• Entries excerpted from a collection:
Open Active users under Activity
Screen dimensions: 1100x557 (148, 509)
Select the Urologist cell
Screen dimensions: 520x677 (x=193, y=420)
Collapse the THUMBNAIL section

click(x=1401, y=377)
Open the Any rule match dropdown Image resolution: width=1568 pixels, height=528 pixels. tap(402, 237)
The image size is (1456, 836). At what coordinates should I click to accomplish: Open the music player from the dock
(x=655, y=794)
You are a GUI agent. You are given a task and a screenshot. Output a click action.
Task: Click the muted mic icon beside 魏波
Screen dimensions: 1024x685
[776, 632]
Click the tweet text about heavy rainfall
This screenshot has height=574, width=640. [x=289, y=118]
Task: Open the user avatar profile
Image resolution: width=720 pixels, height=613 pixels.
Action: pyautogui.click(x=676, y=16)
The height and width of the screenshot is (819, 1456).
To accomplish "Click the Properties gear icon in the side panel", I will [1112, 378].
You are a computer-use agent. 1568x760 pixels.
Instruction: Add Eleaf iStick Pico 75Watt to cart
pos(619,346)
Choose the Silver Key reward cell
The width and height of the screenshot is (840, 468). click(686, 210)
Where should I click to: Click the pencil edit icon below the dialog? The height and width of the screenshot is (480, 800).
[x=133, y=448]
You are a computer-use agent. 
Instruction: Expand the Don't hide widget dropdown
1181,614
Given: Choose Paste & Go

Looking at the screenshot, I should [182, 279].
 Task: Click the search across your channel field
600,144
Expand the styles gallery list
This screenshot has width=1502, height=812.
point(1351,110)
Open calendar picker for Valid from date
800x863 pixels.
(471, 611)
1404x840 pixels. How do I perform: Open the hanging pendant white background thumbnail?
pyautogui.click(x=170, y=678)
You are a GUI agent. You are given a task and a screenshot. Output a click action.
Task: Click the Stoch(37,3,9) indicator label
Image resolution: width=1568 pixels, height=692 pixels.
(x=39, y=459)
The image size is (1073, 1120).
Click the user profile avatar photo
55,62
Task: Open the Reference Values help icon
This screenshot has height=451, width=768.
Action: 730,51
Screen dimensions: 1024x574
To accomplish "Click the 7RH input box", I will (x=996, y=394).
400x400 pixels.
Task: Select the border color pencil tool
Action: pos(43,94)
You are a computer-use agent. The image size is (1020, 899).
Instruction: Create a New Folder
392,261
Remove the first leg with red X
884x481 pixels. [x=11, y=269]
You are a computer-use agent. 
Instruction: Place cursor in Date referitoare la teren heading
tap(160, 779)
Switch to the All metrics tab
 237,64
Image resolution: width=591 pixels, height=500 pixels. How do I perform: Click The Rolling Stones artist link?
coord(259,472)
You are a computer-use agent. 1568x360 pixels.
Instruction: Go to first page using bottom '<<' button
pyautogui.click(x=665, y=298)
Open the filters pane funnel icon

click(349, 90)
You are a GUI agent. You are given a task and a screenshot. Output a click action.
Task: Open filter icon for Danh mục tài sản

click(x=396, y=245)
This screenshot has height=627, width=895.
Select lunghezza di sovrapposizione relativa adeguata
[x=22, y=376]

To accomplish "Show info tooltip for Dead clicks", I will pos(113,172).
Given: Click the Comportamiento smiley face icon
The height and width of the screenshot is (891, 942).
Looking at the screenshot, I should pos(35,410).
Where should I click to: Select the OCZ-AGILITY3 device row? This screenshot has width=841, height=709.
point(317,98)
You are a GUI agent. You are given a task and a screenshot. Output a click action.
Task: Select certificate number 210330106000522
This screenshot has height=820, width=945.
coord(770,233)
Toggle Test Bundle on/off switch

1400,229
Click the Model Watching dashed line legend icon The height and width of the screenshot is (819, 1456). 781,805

• PROMPT: Write out all of the entries again, switching "Instruction" to "Goal" and leaving everything else unchanged.

• FINISHED EXERCISE:
Open Active users under Activity
Screen dimensions: 1100x557 (148, 509)
Select the Urologist cell
Screen dimensions: 520x677 (x=193, y=420)
Collapse the THUMBNAIL section

click(x=1401, y=377)
Open the Any rule match dropdown Image resolution: width=1568 pixels, height=528 pixels. tap(402, 237)
The image size is (1456, 836). At what coordinates should I click to accomplish: Open the music player from the dock
(x=655, y=794)
You are a GUI agent. You are given a task and a screenshot. Output a click action.
Task: Click the muted mic icon beside 魏波
Screen dimensions: 1024x685
[776, 632]
Click the tweet text about heavy rainfall
This screenshot has height=574, width=640. [x=289, y=118]
Task: Open the user avatar profile
Image resolution: width=720 pixels, height=613 pixels.
Action: pyautogui.click(x=676, y=16)
The height and width of the screenshot is (819, 1456).
To accomplish "Click the Properties gear icon in the side panel", I will [1112, 378].
You are a computer-use agent. 1568x760 pixels.
Goal: Add Eleaf iStick Pico 75Watt to cart
pos(619,346)
Choose the Silver Key reward cell
The width and height of the screenshot is (840, 468). click(686, 210)
Where should I click to: Click the pencil edit icon below the dialog? The height and width of the screenshot is (480, 800).
[x=133, y=448]
You are a computer-use agent. 
Goal: Expand the Don't hide widget dropdown
1181,614
Given: Choose Paste & Go

Looking at the screenshot, I should [182, 279].
 Task: Click the search across your channel field
600,144
Expand the styles gallery list
This screenshot has width=1502, height=812.
point(1351,110)
Open calendar picker for Valid from date
800x863 pixels.
(471, 611)
1404x840 pixels. How do I perform: Open the hanging pendant white background thumbnail?
pyautogui.click(x=170, y=678)
You are a GUI agent. You are given a task and a screenshot. Output a click action.
Task: Click the Stoch(37,3,9) indicator label
Image resolution: width=1568 pixels, height=692 pixels.
(x=39, y=459)
The image size is (1073, 1120).
Click the user profile avatar photo
55,62
Task: Open the Reference Values help icon
This screenshot has height=451, width=768.
Action: 730,51
Screen dimensions: 1024x574
To accomplish "Click the 7RH input box", I will (x=996, y=394).
400x400 pixels.
Task: Select the border color pencil tool
Action: pos(43,94)
You are a computer-use agent. The image size is (1020, 899).
Goal: Create a New Folder
392,261
Remove the first leg with red X
884x481 pixels. [x=11, y=269]
You are a computer-use agent. 
Goal: Place cursor in Date referitoare la teren heading
tap(160, 779)
Switch to the All metrics tab
 237,64
Image resolution: width=591 pixels, height=500 pixels. How do I perform: Click The Rolling Stones artist link?
coord(259,472)
You are a computer-use agent. 1568x360 pixels.
Goal: Go to first page using bottom '<<' button
pyautogui.click(x=665, y=298)
Open the filters pane funnel icon

click(349, 90)
You are a GUI agent. You are given a task and a screenshot. Output a click action.
Task: Open filter icon for Danh mục tài sản

click(x=396, y=245)
This screenshot has height=627, width=895.
Select lunghezza di sovrapposizione relativa adeguata
[x=22, y=376]

To accomplish "Show info tooltip for Dead clicks", I will pos(113,172).
Given: Click the Comportamiento smiley face icon
The height and width of the screenshot is (891, 942).
Looking at the screenshot, I should pos(35,410).
Where should I click to: Select the OCZ-AGILITY3 device row? This screenshot has width=841, height=709.
point(317,98)
You are a GUI agent. You are given a task and a screenshot. Output a click action.
Task: Select certificate number 210330106000522
This screenshot has height=820, width=945.
coord(770,233)
Toggle Test Bundle on/off switch

1400,229
Click the Model Watching dashed line legend icon The height and width of the screenshot is (819, 1456). 781,805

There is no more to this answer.